While having the first aid kit along wouldn’t have prevented the cut, I would at least have had bandages and gauze to better protect the cuts on the way home, which may have saved me some pain. They wouldn’t have been rubbing against my sock either, and I could have covered them with antibacterial ointment.

 

After getting home, I thoroughly cleansed and bandaged them. They’re better now, and I’ll certainly live, but I won’t let a hike “close” to home give me false security again. Always take the first aid kit.

The Black Elk Wilderness

Friday, August 1st, 2008

The Black Elk Wilderness is South Dakota’s only designated wilderness area; it’s surrounded by Custer State Park as well as the Norbeck Wildlife Preserve. Because of its remote location, you can enjoy some of the quietest hiking in the Black Hills. Furthermore, it’s not open to mountain bikes or any type of mechanized travel, so it’s just hikers and horseback riders.

 

The area is named for Black Elk, a Lakota holy man, whose story is told through John Neihardt in the luminous book Black Elk Speaks. This area of the Black Hills held special significance for Black Elk since he was taken to the summit of Harney Peak in his great vision. This vision was a sign that he was to be a medicine man for his people.

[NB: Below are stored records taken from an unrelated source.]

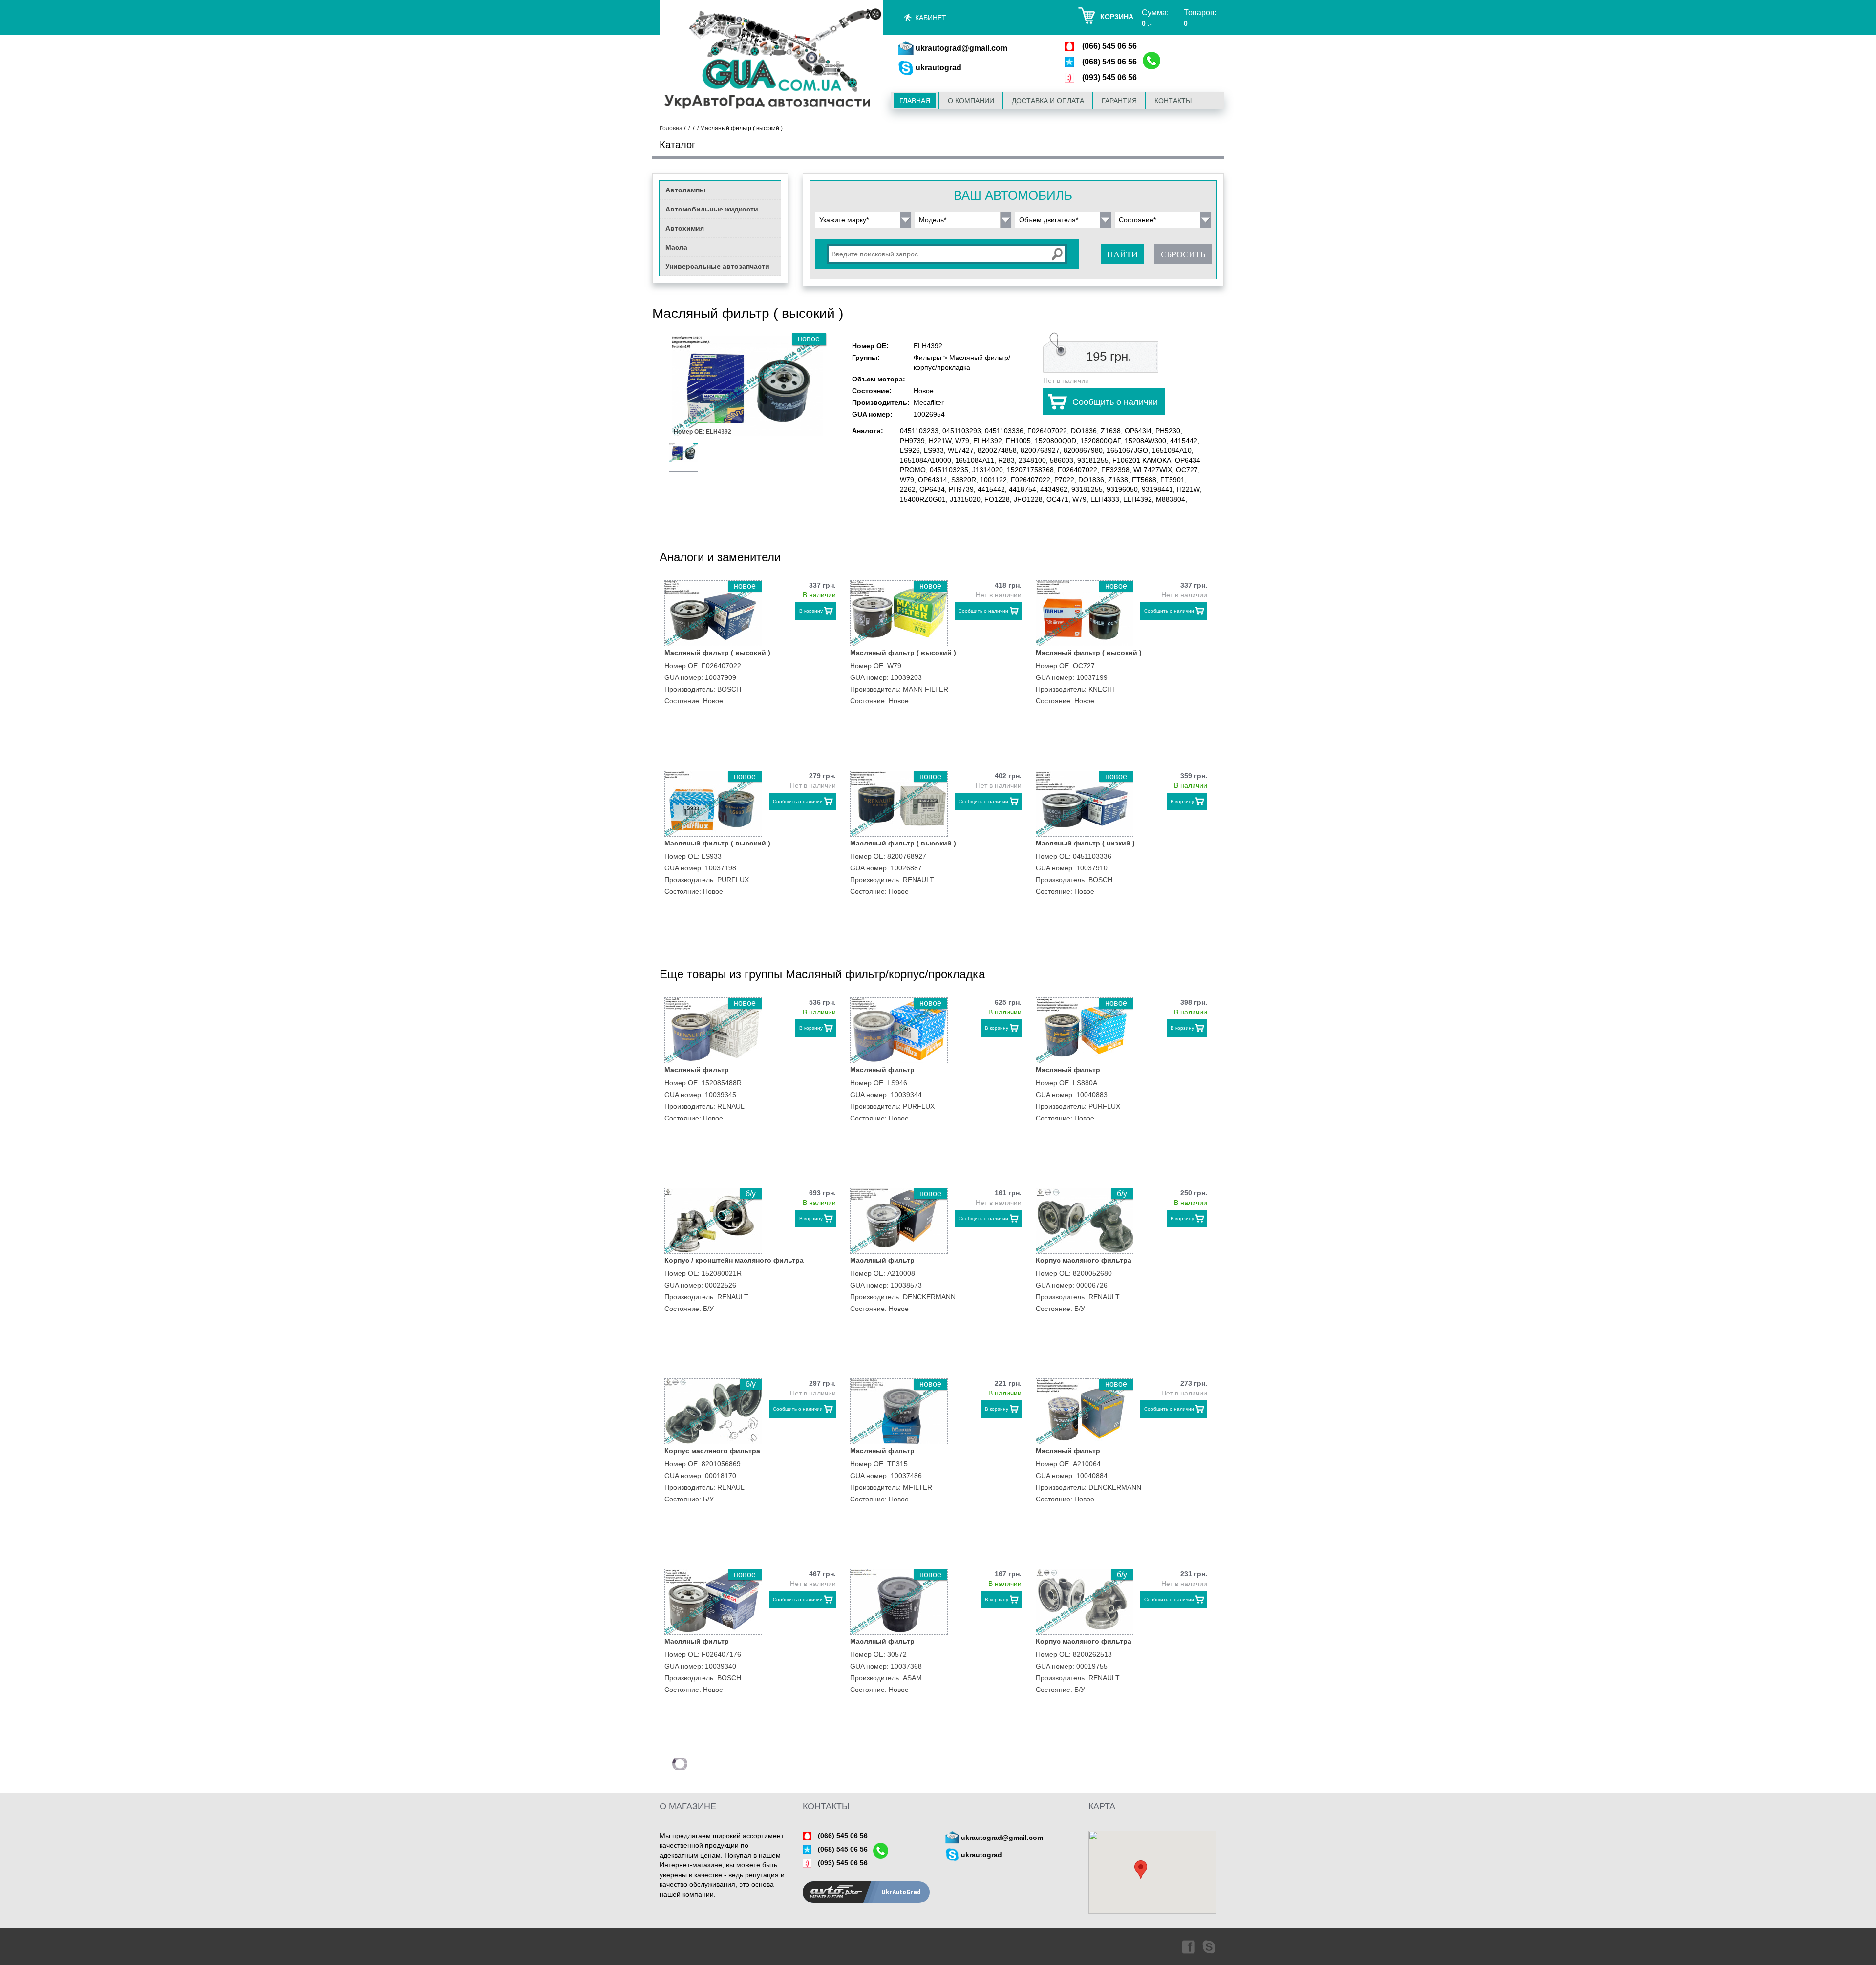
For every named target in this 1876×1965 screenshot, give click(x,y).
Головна (671, 128)
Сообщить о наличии (1115, 402)
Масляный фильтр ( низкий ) (1085, 843)
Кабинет (930, 17)
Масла (676, 247)
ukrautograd (938, 67)
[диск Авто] (771, 60)
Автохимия (684, 228)
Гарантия (1119, 101)
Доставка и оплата (1048, 101)
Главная (914, 101)
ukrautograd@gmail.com (961, 48)
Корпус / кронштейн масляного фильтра (734, 1260)
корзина (1116, 17)
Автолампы (685, 190)
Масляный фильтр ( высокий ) (717, 652)
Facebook (1187, 1946)
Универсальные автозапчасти (717, 266)
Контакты (1173, 101)
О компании (971, 101)
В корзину (811, 610)
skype (1209, 1946)
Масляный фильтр (696, 1070)
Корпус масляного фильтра (1083, 1260)
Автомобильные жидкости (711, 209)
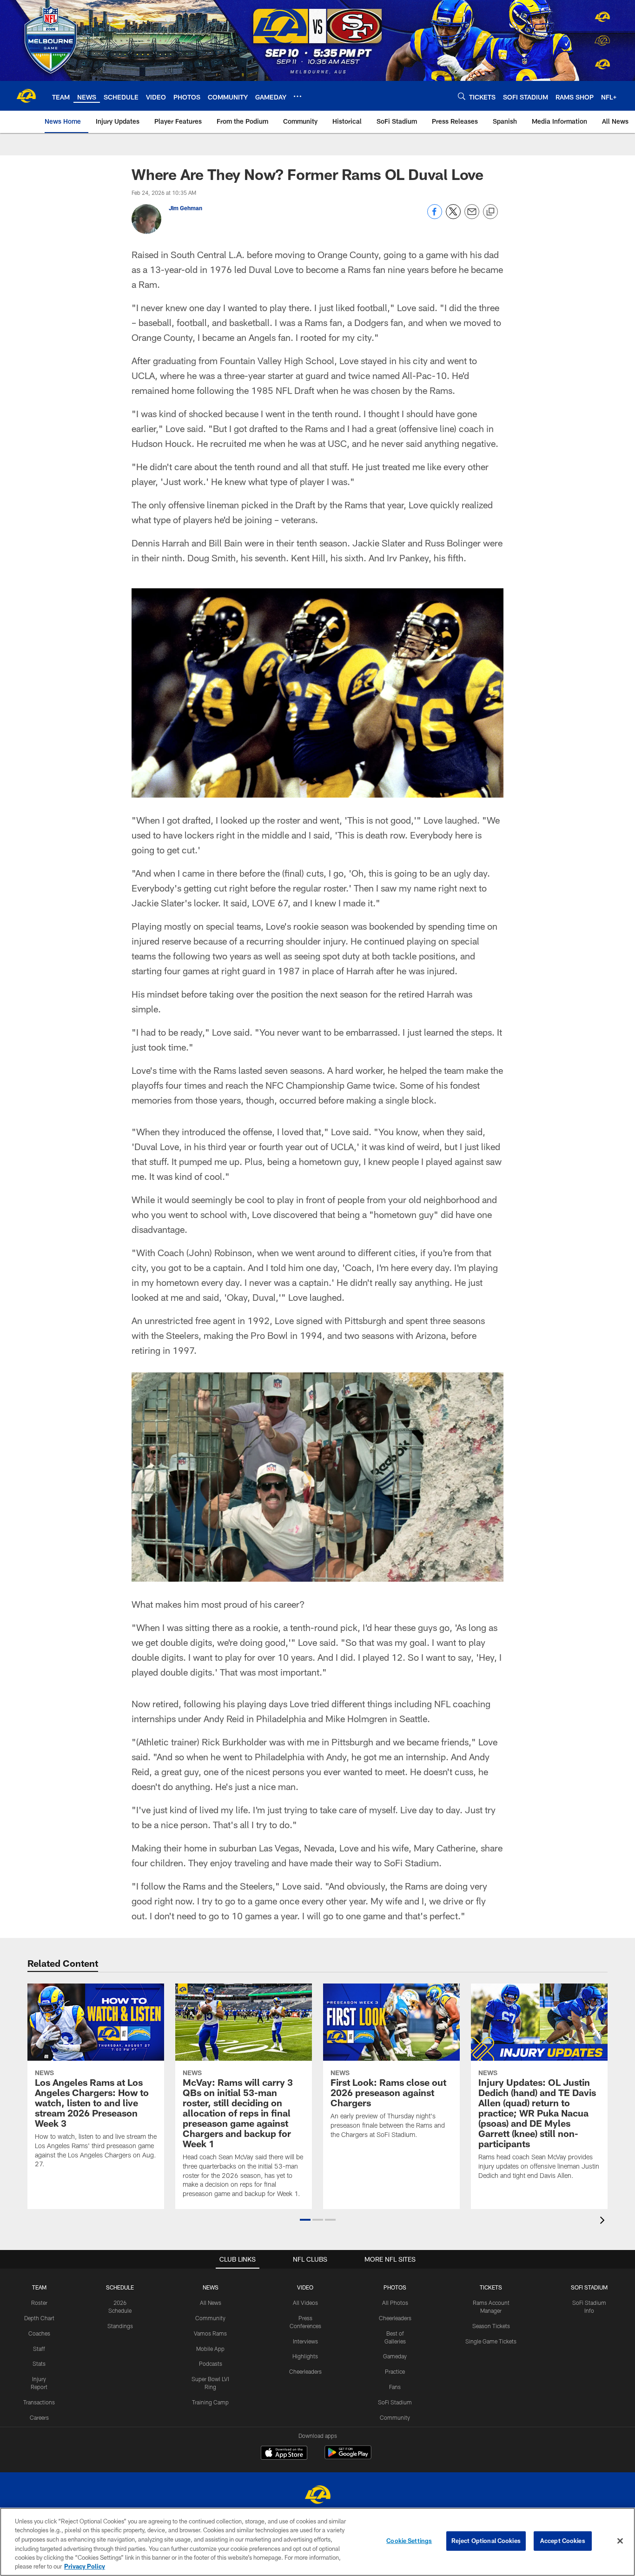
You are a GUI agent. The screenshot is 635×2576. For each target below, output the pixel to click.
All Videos (305, 2302)
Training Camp (210, 2402)
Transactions (39, 2402)
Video (305, 2287)
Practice (395, 2371)
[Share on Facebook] (434, 216)
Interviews (305, 2341)
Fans (395, 2386)
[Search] (461, 96)
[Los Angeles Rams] (317, 2496)
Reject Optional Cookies (486, 2540)
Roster (39, 2302)
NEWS (210, 2287)
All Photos (395, 2302)
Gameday (395, 2356)
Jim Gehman (185, 208)
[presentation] (604, 2221)
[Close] (620, 2541)
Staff (39, 2348)
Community (210, 2318)
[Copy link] (490, 212)
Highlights (305, 2356)
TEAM (39, 2287)
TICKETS (491, 2287)
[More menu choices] (297, 96)
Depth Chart (39, 2318)
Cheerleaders (305, 2371)
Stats (39, 2363)
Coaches (39, 2333)
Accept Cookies (562, 2540)
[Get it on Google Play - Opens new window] (348, 2457)
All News (210, 2302)
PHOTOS (395, 2287)
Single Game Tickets (490, 2341)
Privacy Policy (84, 2566)
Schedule (120, 2287)
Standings (120, 2326)
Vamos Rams (210, 2333)
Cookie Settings (409, 2540)
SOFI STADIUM (589, 2287)
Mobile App (210, 2348)
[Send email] (471, 216)
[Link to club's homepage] (26, 96)
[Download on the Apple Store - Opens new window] (284, 2454)
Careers (39, 2417)
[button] (305, 2220)
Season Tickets (491, 2326)
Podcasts (210, 2363)
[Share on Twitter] (453, 216)
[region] (317, 2542)
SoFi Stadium (395, 2402)
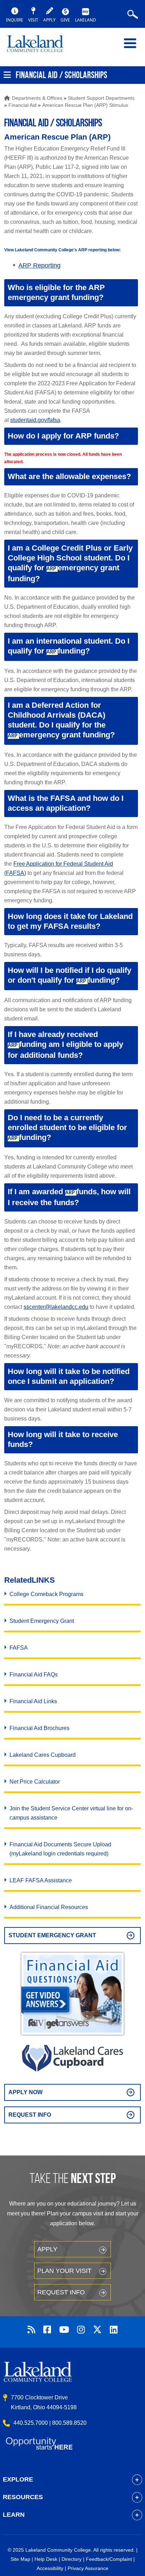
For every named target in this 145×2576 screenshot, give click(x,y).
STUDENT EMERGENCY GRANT (52, 1935)
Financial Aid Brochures (39, 1728)
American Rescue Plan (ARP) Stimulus (85, 105)
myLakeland (40, 47)
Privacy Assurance (88, 2568)
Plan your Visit (64, 2270)
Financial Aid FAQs (34, 1675)
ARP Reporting (39, 265)
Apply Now (25, 2092)
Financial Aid (22, 105)
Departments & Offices (37, 98)
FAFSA (19, 1648)
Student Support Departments (101, 98)
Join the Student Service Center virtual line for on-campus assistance (71, 1813)
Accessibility (50, 2568)
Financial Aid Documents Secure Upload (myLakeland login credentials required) (60, 1849)
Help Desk (45, 2559)
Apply (47, 2249)
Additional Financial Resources (49, 1907)
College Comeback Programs (46, 1594)
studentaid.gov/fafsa (35, 420)
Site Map (20, 2559)
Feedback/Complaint (109, 2559)
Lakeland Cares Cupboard (43, 1755)
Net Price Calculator (35, 1782)
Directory (72, 2559)
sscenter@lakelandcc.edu (56, 1307)
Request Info (29, 2115)
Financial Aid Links (33, 1701)
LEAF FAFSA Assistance (41, 1880)
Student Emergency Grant (42, 1621)
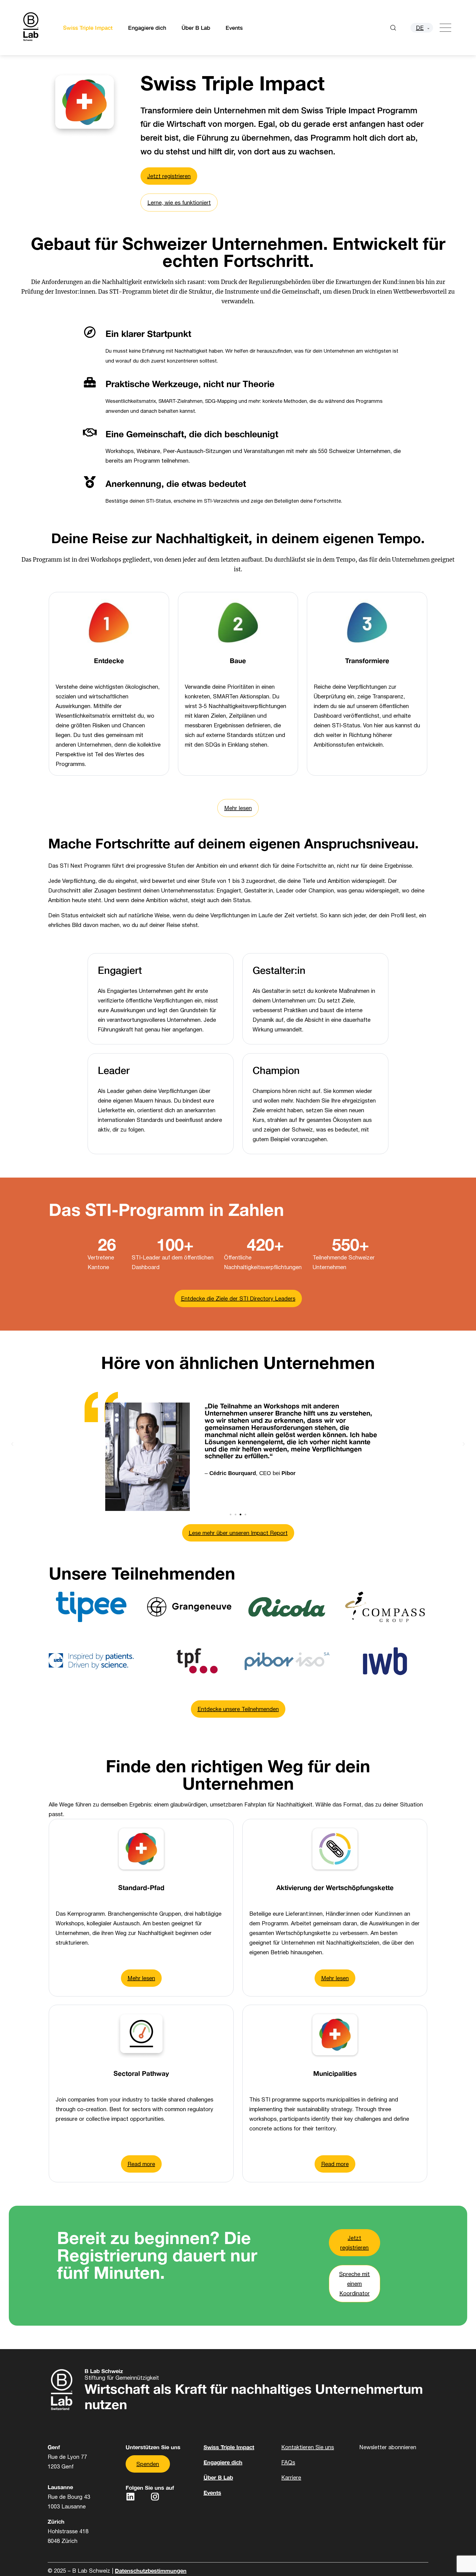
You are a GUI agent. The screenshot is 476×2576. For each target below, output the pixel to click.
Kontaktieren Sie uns (307, 2447)
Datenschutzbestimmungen (150, 2570)
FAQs (288, 2462)
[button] (12, 1443)
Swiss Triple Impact (88, 27)
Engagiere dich (147, 27)
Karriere (291, 2477)
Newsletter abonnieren (387, 2447)
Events (234, 27)
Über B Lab (196, 27)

So please know that when you spend time here, it is a very special place.

 

The 13,426 acre area hosts 12 trails within its boundaries. Other trails within Custer State Park and the Norbeck Wildlife Preserve will give hikers great views of the wilderness as well. The U.S. Forest Service has an excellent trail map available at any information station; I would highly recommend one if you intend to spend time here since several of the trailheads aren’t where most people are used to going.

 

The wilderness has too many trails to adequately cover in one piece, so I’m only focusing on the Lost Cabin #2 and Iron Creek #15 trails today. The Lost Cabin trail can be accessed either via the Harney Peak Trail #9 at Sylvan Lake or via the Palmer Creek trailhead on County Road T357, which branches off Highway 244 (this is the road that leads to Mt. Rushmore off Highway 16). If you start at either trailhead and hike to the end, then turn around and go back, you will have a hearty 10-mile hike. There are some steep hills on this trail, so it can be strenuous. I would recommend it for older children. You’ll get some stunning views of Harney and a great deal of solitude along the way. Compared to the Harney trails, this one is very quiet. We met only three other parties during the whole 10 miles.

 

The Iron Creek Trail is much less rigorous, but a little less accessible. The trailheads are on the Iron Mountain Road and at the very end of Forest Service Road 345. The trail is 2.4 miles long between the trailheads and is mostly level; however there are 11 water crossings as it runs along Iron Creek. The crossings aren’t difficult, but you might get your feet a bit wet. We met no one else along this trail, and hiking alongside the creek was delightful.

 

Because this is a designated wilderness area, there is self-registration at major trailheads. This provides the USFS with usage information. Only primitive forms of travel are allowed: no mountain bikes or strollers. To prevent congestion, group size should be limited to 25 people and animals combined. As always, leave no trace from your visit.